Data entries
---------------
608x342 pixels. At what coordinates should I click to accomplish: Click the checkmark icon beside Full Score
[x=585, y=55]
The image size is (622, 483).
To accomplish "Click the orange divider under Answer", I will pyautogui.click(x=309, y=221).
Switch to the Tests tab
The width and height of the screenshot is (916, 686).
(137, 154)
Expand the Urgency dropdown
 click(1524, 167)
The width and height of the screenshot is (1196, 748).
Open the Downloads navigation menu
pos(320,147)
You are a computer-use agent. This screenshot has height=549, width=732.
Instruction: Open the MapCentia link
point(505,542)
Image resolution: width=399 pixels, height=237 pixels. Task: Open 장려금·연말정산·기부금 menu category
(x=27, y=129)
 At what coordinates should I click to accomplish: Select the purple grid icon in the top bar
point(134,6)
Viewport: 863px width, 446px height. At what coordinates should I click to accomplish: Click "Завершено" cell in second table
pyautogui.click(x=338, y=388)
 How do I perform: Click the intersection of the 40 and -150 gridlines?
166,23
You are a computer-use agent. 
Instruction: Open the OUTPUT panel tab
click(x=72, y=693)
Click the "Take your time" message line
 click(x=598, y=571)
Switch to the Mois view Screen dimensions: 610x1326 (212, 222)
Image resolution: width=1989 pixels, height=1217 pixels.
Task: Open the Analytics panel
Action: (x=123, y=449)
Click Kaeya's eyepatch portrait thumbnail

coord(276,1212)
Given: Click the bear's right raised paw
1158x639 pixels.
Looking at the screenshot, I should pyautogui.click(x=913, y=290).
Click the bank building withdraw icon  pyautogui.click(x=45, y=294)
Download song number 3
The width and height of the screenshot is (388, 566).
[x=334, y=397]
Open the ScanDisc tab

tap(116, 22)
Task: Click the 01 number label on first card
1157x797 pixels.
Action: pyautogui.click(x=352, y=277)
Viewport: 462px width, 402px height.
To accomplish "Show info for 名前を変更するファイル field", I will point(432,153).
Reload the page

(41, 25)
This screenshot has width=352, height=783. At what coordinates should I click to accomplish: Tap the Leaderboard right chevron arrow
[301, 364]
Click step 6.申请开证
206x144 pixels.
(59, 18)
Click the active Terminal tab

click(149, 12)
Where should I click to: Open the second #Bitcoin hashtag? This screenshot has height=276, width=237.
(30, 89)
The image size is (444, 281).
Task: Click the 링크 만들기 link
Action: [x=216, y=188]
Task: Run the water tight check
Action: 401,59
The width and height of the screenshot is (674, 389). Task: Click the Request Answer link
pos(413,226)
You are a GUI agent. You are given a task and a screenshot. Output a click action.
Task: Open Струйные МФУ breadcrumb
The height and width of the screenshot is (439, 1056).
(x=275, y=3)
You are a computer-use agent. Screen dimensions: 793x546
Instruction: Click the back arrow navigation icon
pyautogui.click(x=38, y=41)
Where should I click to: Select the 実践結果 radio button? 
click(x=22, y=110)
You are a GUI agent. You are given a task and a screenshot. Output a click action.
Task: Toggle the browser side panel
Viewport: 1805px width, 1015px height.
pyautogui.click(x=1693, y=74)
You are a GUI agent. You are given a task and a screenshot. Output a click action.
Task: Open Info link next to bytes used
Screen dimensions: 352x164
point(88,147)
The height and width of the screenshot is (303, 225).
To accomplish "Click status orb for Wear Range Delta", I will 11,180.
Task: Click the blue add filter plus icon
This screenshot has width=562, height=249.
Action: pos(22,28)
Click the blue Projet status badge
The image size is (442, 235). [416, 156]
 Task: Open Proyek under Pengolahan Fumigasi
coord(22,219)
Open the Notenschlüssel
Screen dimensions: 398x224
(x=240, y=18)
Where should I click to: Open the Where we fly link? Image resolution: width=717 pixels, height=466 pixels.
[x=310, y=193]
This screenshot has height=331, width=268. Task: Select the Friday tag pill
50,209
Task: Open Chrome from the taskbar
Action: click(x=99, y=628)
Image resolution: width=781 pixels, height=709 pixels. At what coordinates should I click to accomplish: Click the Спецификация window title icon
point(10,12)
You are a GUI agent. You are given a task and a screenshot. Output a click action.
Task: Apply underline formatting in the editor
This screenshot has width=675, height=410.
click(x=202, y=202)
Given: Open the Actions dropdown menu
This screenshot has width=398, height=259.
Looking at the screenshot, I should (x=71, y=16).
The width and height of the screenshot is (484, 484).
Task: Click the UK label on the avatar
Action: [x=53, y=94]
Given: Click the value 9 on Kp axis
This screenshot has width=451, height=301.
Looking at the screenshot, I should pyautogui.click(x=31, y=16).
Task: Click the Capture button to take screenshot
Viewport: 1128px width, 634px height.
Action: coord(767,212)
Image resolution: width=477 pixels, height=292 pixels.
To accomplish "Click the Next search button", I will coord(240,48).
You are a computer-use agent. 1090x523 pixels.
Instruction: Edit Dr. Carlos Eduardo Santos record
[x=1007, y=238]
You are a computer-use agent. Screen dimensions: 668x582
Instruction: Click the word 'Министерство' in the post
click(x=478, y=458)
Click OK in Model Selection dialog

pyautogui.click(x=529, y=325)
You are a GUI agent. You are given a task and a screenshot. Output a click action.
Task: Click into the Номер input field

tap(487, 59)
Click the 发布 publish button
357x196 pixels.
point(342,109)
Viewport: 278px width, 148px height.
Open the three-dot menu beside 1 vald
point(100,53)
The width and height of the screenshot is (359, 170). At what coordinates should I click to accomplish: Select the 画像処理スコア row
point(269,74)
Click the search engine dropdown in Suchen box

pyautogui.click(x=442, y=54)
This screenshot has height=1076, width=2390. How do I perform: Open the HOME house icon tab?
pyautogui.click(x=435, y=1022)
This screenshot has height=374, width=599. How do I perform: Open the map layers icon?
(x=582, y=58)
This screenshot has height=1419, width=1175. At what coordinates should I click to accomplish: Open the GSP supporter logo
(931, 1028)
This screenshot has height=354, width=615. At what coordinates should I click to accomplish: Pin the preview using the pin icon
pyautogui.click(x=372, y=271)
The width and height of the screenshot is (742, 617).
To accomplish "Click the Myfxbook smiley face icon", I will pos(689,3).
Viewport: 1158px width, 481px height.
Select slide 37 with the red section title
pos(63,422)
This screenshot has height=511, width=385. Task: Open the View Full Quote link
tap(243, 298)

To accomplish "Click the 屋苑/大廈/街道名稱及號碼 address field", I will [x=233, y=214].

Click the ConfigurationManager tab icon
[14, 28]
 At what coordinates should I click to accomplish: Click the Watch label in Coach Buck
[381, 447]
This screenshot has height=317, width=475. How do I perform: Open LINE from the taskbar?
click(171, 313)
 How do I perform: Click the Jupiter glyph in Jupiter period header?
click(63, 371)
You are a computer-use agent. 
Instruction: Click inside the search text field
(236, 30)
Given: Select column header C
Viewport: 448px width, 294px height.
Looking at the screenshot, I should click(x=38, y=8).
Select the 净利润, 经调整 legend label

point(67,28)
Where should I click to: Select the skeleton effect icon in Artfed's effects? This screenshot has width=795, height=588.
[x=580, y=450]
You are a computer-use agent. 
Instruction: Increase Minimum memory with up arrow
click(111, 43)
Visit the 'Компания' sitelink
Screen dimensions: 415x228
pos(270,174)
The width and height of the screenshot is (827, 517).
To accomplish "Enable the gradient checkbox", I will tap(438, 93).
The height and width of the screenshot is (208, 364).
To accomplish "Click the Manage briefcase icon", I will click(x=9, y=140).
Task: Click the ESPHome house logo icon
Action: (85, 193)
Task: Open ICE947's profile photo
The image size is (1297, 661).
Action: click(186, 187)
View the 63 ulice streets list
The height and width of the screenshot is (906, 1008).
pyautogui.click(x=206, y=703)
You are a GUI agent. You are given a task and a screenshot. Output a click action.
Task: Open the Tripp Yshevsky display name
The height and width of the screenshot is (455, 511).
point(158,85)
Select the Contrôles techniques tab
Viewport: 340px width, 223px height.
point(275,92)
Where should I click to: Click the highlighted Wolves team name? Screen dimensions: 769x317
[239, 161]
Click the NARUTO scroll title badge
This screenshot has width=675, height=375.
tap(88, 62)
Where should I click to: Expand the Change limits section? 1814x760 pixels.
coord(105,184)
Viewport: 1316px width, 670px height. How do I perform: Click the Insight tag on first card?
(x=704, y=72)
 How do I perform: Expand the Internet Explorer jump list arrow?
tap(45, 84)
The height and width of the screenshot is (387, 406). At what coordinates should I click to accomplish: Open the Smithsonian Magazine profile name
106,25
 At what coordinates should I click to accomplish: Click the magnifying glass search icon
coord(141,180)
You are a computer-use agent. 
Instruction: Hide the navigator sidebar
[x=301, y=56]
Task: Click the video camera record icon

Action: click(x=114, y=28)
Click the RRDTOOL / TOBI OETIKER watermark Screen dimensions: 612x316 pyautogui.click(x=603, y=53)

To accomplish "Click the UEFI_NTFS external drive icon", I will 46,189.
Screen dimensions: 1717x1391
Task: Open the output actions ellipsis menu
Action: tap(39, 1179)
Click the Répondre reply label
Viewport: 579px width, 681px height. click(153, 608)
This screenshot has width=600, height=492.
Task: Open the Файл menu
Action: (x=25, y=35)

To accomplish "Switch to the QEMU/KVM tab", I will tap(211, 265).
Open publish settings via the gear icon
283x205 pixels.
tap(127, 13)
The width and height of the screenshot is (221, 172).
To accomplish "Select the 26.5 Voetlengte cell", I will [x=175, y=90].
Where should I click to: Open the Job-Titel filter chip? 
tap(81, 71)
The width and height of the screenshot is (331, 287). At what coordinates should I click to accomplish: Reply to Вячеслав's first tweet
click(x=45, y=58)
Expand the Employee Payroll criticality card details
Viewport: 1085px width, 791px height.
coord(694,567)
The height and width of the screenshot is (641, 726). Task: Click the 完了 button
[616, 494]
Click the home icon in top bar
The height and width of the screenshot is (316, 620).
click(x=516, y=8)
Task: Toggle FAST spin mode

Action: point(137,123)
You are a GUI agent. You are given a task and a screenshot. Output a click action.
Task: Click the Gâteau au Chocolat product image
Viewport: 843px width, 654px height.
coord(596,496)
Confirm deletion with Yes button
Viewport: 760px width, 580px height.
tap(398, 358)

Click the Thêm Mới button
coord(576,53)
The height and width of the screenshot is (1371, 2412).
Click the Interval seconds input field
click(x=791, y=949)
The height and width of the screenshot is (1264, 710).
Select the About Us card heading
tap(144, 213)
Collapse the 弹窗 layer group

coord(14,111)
---------------
▸ What you are asked to do:
Locate every line in the records above that contains the string "field", and copy each of those lines. Treat the match as case-sensitive.

▸ Output for this exercise:
To accomplish "Show info for 名前を変更するファイル field", I will point(432,153).
Task: Click into the Номер input field
To accomplish "Click the 屋苑/大廈/街道名稱及號碼 address field", I will [x=233, y=214].
Instruction: Click inside the search text field
Click the Interval seconds input field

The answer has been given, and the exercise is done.